§ Task statement: What is needed is an exact copy of the data that follows.

§ Pixel coordinate grounding data:

--*--

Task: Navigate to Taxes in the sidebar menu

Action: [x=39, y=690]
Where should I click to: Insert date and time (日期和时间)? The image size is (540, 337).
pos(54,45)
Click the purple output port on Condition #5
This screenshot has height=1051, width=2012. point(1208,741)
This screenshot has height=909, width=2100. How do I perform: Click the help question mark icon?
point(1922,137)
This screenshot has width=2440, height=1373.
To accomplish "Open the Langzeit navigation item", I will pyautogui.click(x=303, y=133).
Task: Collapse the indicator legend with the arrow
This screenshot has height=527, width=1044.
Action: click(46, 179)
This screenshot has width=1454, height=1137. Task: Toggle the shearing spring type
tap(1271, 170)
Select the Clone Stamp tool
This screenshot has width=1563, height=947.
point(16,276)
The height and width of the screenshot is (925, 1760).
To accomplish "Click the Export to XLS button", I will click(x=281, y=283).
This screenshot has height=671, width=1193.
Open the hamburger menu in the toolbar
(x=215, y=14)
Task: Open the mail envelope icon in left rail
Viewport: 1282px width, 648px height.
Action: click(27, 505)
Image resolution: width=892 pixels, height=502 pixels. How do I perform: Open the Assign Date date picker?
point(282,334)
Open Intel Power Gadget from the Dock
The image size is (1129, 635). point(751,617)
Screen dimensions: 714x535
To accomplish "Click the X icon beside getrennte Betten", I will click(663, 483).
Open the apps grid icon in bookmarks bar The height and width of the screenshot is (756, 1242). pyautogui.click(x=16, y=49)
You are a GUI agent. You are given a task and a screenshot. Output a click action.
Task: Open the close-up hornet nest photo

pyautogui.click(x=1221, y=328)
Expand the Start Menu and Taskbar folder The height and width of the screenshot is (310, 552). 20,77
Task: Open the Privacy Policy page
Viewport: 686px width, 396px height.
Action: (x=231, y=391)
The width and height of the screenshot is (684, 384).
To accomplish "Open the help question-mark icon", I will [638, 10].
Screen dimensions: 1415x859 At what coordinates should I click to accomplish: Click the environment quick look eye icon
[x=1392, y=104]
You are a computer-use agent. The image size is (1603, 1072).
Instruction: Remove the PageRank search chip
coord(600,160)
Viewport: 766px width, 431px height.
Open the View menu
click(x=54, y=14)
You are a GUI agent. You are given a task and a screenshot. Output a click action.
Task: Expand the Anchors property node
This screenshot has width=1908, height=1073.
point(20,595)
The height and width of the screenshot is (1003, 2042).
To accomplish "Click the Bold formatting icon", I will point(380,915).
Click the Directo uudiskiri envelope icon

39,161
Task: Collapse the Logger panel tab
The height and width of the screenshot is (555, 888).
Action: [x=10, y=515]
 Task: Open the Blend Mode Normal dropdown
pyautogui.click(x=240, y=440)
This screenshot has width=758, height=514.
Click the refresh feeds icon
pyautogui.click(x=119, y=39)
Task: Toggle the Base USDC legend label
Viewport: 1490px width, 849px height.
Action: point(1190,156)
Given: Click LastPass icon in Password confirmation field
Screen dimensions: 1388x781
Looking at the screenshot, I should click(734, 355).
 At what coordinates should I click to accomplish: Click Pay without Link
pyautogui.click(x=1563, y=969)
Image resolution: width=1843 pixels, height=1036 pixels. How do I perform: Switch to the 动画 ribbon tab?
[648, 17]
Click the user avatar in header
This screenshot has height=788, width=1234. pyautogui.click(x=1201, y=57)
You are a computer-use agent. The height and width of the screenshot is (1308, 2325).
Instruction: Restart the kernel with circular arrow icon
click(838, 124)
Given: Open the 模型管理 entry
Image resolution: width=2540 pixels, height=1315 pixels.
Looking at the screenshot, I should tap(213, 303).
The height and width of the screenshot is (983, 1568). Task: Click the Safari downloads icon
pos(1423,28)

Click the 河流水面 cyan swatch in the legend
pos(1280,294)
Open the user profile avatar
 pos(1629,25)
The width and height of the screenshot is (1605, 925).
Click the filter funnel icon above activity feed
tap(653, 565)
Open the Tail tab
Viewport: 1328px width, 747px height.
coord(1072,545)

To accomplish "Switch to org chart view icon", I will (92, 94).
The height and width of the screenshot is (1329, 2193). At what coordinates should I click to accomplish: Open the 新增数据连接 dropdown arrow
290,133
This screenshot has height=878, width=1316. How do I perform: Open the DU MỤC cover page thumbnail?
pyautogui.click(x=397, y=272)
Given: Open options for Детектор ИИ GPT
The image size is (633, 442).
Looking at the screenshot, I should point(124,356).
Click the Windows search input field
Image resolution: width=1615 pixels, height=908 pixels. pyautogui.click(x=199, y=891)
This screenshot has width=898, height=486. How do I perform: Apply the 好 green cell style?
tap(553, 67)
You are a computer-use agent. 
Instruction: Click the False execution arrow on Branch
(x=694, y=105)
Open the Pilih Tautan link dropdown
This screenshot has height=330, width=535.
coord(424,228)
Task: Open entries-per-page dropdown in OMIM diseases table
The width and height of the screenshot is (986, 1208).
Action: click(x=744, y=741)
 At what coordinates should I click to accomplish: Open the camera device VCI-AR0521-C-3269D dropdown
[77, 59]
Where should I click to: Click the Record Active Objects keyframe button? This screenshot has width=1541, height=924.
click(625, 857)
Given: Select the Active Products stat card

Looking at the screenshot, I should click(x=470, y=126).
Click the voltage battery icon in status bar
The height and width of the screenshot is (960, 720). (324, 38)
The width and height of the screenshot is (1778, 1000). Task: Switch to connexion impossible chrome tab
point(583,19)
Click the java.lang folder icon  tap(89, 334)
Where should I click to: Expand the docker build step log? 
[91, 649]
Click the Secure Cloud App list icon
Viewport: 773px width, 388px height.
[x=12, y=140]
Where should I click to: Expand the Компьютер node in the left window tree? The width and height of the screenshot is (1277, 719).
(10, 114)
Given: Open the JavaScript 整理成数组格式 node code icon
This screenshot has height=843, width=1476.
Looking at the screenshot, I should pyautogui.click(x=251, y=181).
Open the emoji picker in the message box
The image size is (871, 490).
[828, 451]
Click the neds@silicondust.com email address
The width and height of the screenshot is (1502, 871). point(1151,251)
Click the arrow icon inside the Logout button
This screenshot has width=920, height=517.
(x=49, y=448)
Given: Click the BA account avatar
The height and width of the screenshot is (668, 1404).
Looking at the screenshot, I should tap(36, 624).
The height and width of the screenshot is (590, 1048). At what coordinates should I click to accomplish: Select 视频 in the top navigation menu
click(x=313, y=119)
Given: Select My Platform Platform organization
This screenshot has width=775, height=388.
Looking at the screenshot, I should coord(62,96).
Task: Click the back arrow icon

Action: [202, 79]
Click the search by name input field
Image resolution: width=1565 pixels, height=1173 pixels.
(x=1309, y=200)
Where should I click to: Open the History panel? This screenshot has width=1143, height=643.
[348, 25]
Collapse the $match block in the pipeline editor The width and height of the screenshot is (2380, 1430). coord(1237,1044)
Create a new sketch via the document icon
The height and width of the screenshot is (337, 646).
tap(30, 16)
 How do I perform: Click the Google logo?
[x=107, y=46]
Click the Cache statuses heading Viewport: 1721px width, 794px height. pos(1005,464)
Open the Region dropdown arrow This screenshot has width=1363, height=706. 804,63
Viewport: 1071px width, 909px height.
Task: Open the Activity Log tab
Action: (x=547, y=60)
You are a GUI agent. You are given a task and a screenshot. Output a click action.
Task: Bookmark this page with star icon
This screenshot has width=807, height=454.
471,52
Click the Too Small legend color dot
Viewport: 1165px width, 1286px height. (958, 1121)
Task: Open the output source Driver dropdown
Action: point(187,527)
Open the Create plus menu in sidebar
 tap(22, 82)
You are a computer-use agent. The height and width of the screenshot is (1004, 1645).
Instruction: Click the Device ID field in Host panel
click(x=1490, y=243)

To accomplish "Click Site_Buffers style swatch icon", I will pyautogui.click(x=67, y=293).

--*--

§ Solution to this task:
Task: Navigate to Taxes in the sidebar menu

Action: [x=39, y=690]
Where should I click to: Insert date and time (日期和时间)? The image size is (540, 337).
pos(54,45)
Click the purple output port on Condition #5
This screenshot has height=1051, width=2012. point(1208,741)
This screenshot has height=909, width=2100. How do I perform: Click the help question mark icon?
point(1922,137)
This screenshot has width=2440, height=1373.
To accomplish "Open the Langzeit navigation item", I will pyautogui.click(x=303, y=133).
Task: Collapse the indicator legend with the arrow
This screenshot has height=527, width=1044.
Action: click(46, 179)
This screenshot has width=1454, height=1137. Task: Toggle the shearing spring type
tap(1271, 170)
Select the Clone Stamp tool
This screenshot has width=1563, height=947.
point(16,276)
The height and width of the screenshot is (925, 1760).
To accomplish "Click the Export to XLS button", I will click(x=281, y=283).
This screenshot has height=671, width=1193.
Open the hamburger menu in the toolbar
(x=215, y=14)
Task: Open the mail envelope icon in left rail
Viewport: 1282px width, 648px height.
Action: click(27, 505)
Image resolution: width=892 pixels, height=502 pixels. How do I perform: Open the Assign Date date picker?
point(282,334)
Open Intel Power Gadget from the Dock
The image size is (1129, 635). point(751,617)
Screen dimensions: 714x535
To accomplish "Click the X icon beside getrennte Betten", I will click(663, 483).
Open the apps grid icon in bookmarks bar The height and width of the screenshot is (756, 1242). pyautogui.click(x=16, y=49)
You are a GUI agent. You are given a task and a screenshot. Output a click action.
Task: Open the close-up hornet nest photo

pyautogui.click(x=1221, y=328)
Expand the Start Menu and Taskbar folder The height and width of the screenshot is (310, 552). 20,77
Task: Open the Privacy Policy page
Viewport: 686px width, 396px height.
Action: (x=231, y=391)
The width and height of the screenshot is (684, 384).
To accomplish "Open the help question-mark icon", I will [638, 10].
Screen dimensions: 1415x859 At what coordinates should I click to accomplish: Click the environment quick look eye icon
[x=1392, y=104]
You are a computer-use agent. The image size is (1603, 1072).
Instruction: Remove the PageRank search chip
coord(600,160)
Viewport: 766px width, 431px height.
Open the View menu
click(x=54, y=14)
You are a GUI agent. You are given a task and a screenshot. Output a click action.
Task: Expand the Anchors property node
This screenshot has width=1908, height=1073.
point(20,595)
The height and width of the screenshot is (1003, 2042).
To accomplish "Click the Bold formatting icon", I will point(380,915).
Click the Directo uudiskiri envelope icon

39,161
Task: Collapse the Logger panel tab
The height and width of the screenshot is (555, 888).
Action: [x=10, y=515]
 Task: Open the Blend Mode Normal dropdown
pyautogui.click(x=240, y=440)
This screenshot has width=758, height=514.
Click the refresh feeds icon
pyautogui.click(x=119, y=39)
Task: Toggle the Base USDC legend label
Viewport: 1490px width, 849px height.
Action: point(1190,156)
Given: Click LastPass icon in Password confirmation field
Screen dimensions: 1388x781
Looking at the screenshot, I should click(734, 355).
 At what coordinates should I click to accomplish: Click Pay without Link
pyautogui.click(x=1563, y=969)
Image resolution: width=1843 pixels, height=1036 pixels. How do I perform: Switch to the 动画 ribbon tab?
[648, 17]
Click the user avatar in header
This screenshot has height=788, width=1234. pyautogui.click(x=1201, y=57)
You are a computer-use agent. The height and width of the screenshot is (1308, 2325).
Instruction: Restart the kernel with circular arrow icon
click(838, 124)
Given: Open the 模型管理 entry
Image resolution: width=2540 pixels, height=1315 pixels.
Looking at the screenshot, I should tap(213, 303).
The height and width of the screenshot is (983, 1568). Task: Click the Safari downloads icon
pos(1423,28)

Click the 河流水面 cyan swatch in the legend
pos(1280,294)
Open the user profile avatar
 pos(1629,25)
The width and height of the screenshot is (1605, 925).
Click the filter funnel icon above activity feed
tap(653, 565)
Open the Tail tab
Viewport: 1328px width, 747px height.
coord(1072,545)

To accomplish "Switch to org chart view icon", I will (92, 94).
The height and width of the screenshot is (1329, 2193). At what coordinates should I click to accomplish: Open the 新增数据连接 dropdown arrow
290,133
This screenshot has height=878, width=1316. How do I perform: Open the DU MỤC cover page thumbnail?
pyautogui.click(x=397, y=272)
Given: Open options for Детектор ИИ GPT
The image size is (633, 442).
Looking at the screenshot, I should point(124,356).
Click the Windows search input field
Image resolution: width=1615 pixels, height=908 pixels. pyautogui.click(x=199, y=891)
This screenshot has width=898, height=486. How do I perform: Apply the 好 green cell style?
tap(553, 67)
You are a computer-use agent. 
Instruction: Click the False execution arrow on Branch
(x=694, y=105)
Open the Pilih Tautan link dropdown
This screenshot has height=330, width=535.
coord(424,228)
Task: Open entries-per-page dropdown in OMIM diseases table
The width and height of the screenshot is (986, 1208).
Action: click(x=744, y=741)
 At what coordinates should I click to accomplish: Open the camera device VCI-AR0521-C-3269D dropdown
[77, 59]
Where should I click to: Click the Record Active Objects keyframe button? This screenshot has width=1541, height=924.
click(625, 857)
Given: Select the Active Products stat card

Looking at the screenshot, I should click(x=470, y=126).
Click the voltage battery icon in status bar
The height and width of the screenshot is (960, 720). (324, 38)
The width and height of the screenshot is (1778, 1000). Task: Switch to connexion impossible chrome tab
point(583,19)
Click the java.lang folder icon  tap(89, 334)
Where should I click to: Expand the docker build step log? 
[91, 649]
Click the Secure Cloud App list icon
Viewport: 773px width, 388px height.
[x=12, y=140]
Where should I click to: Expand the Компьютер node in the left window tree? The width and height of the screenshot is (1277, 719).
(10, 114)
Given: Open the JavaScript 整理成数组格式 node code icon
This screenshot has height=843, width=1476.
Looking at the screenshot, I should pyautogui.click(x=251, y=181).
Open the emoji picker in the message box
The image size is (871, 490).
[828, 451]
Click the neds@silicondust.com email address
The width and height of the screenshot is (1502, 871). point(1151,251)
Click the arrow icon inside the Logout button
This screenshot has width=920, height=517.
(x=49, y=448)
Given: Click the BA account avatar
The height and width of the screenshot is (668, 1404).
Looking at the screenshot, I should tap(36, 624).
The height and width of the screenshot is (590, 1048). At what coordinates should I click to accomplish: Select 视频 in the top navigation menu
click(x=313, y=119)
Given: Select My Platform Platform organization
This screenshot has width=775, height=388.
Looking at the screenshot, I should coord(62,96).
Task: Click the back arrow icon

Action: [202, 79]
Click the search by name input field
Image resolution: width=1565 pixels, height=1173 pixels.
(x=1309, y=200)
Where should I click to: Open the History panel? This screenshot has width=1143, height=643.
[348, 25]
Collapse the $match block in the pipeline editor The width and height of the screenshot is (2380, 1430). coord(1237,1044)
Create a new sketch via the document icon
The height and width of the screenshot is (337, 646).
tap(30, 16)
 How do I perform: Click the Google logo?
[x=107, y=46]
Click the Cache statuses heading Viewport: 1721px width, 794px height. pos(1005,464)
Open the Region dropdown arrow This screenshot has width=1363, height=706. 804,63
Viewport: 1071px width, 909px height.
Task: Open the Activity Log tab
Action: (x=547, y=60)
You are a GUI agent. You are given a task and a screenshot. Output a click action.
Task: Bookmark this page with star icon
This screenshot has width=807, height=454.
471,52
Click the Too Small legend color dot
Viewport: 1165px width, 1286px height. (958, 1121)
Task: Open the output source Driver dropdown
Action: point(187,527)
Open the Create plus menu in sidebar
 tap(22, 82)
You are a computer-use agent. The height and width of the screenshot is (1004, 1645).
Instruction: Click the Device ID field in Host panel
click(x=1490, y=243)

To accomplish "Click Site_Buffers style swatch icon", I will pyautogui.click(x=67, y=293).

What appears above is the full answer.